July: Getting Active
You’ve heard it before and you’ll hear it again- you need to get more physical activity. You may already be running through a list of reasons why you can’t exercise, as there are plenty of things that can hold you back:
- I don’t have time!
- I have a bad back/ knee/ shoulder/ toe…
- I’m embarrassed to go to the gym/ run outside.
- I can’t afford a gym/ personal trainer/ equipment!
- I hate exercise!
Are you struggling with any of the following problems?
- Excess fat
- High cholesterol
- Restless sleep
- Back pain
- Low energy levels
If so, you could benefit from increasing your physical activity.
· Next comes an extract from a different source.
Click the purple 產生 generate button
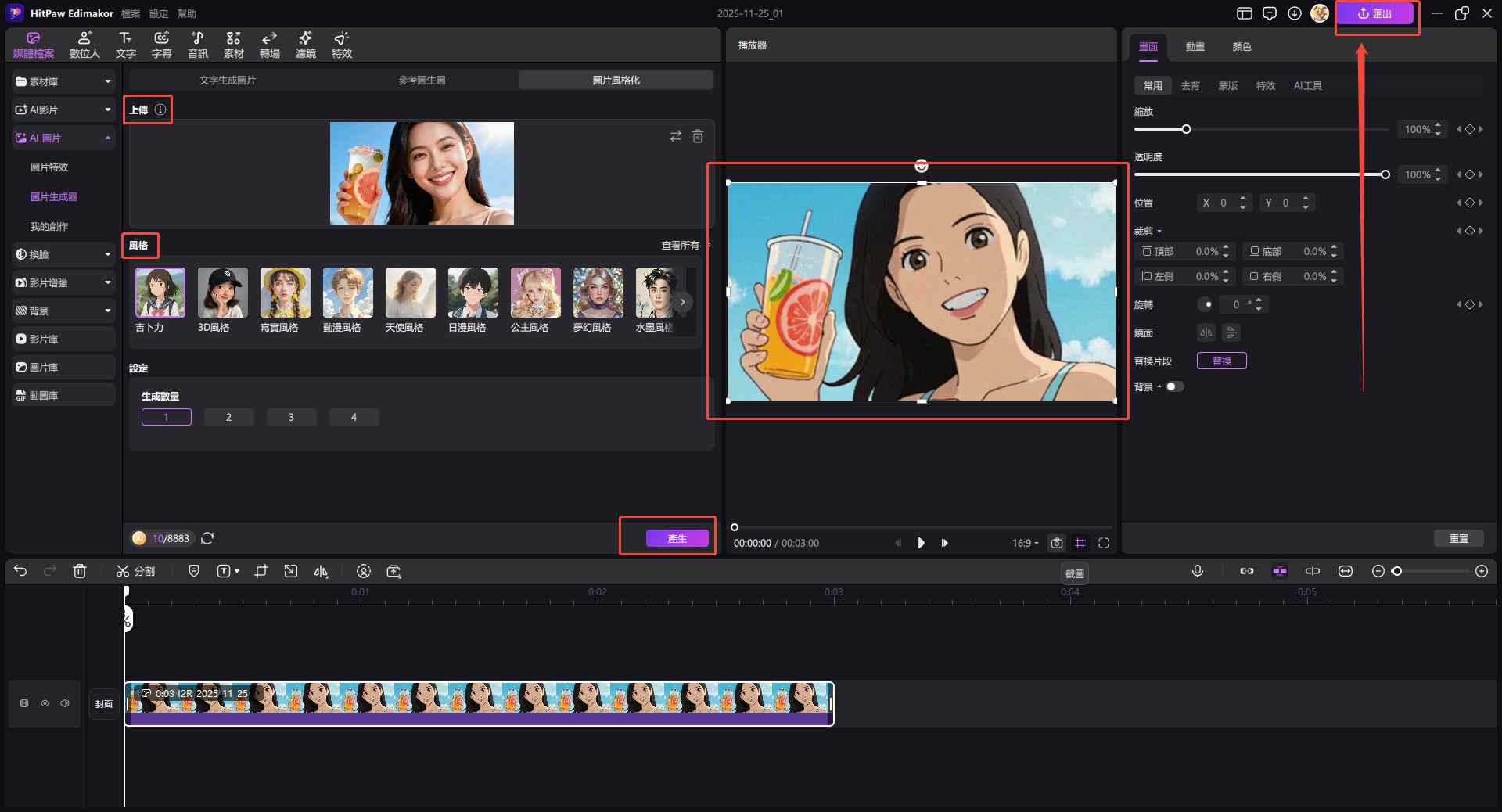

An easy way to do this is to find things you enjoy doing that don’t feel like exercise. Family activities like bowling, Frisbee, catch, and tag will get your heart rate up while having fun and spending time with your loved ones. Other simple things include going for a stroll after dinner, taking dance lessons, riding your bike, gardening/yard work, or going for a swim. It doesn’t matter what you do, as long as you are doing something.
Getting at least 30 minutes of physical activity per day will help reduce your risk of developing many serious health conditions such as diabetes, high blood pressure, and depression.
On average, adults lose 10 cups of water a day by sweating, breathing, and going to the bathroom.
Symptoms of Dehydration:
Excessive thirst Sleepiness/tiredness Dry mouth Muscle weakness Headache Dizziness/light-headedness
Do not ignore these signs!
Deciding how much water to drink isn’t an exact science. It depends on age, physical condition, activity level, body chemistry, etc. The best approach is to continue to drink water throughout the day, especially on very hot days. Make water your go-to drink!
THIRST IN DISGUISE: Many times, thirst can be mistaken for hunger, so try drinking a glass of water before you eat to see if the craving goes away.